● **DATA SUPPLIED**
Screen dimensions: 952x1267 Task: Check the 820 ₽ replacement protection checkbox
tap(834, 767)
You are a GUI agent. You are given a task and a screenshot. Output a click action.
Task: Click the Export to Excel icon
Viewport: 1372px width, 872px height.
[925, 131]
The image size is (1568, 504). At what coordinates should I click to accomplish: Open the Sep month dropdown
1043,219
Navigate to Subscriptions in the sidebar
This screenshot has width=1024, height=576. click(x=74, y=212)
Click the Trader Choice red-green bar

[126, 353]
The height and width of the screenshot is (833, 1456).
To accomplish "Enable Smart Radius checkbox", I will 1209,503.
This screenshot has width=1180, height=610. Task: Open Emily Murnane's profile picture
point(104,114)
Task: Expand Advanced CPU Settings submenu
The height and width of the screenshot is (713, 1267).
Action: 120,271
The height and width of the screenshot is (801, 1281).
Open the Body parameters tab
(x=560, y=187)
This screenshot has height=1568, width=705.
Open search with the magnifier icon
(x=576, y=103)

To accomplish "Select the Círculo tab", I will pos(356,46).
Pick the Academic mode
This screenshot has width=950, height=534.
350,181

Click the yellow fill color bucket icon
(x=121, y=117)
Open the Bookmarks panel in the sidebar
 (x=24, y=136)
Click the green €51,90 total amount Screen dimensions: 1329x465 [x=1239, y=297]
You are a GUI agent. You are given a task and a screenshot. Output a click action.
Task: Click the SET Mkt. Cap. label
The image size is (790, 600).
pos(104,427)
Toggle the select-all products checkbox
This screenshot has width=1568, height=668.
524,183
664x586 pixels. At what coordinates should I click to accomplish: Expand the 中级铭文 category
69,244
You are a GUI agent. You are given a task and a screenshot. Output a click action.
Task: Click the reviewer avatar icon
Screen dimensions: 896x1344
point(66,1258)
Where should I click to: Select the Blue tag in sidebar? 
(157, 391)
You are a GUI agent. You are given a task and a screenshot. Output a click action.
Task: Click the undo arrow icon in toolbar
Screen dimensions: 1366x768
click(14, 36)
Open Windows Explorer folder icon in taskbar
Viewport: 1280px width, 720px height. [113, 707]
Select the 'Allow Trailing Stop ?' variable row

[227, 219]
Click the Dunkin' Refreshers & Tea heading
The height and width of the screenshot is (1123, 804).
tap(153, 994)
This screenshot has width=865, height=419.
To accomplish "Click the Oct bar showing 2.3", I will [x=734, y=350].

● **WHAT THE TASK REQUIRES**
Please tally every line of the material above that has the string "will", and write only the total.

● **REPLY TO THE EXERCISE**
3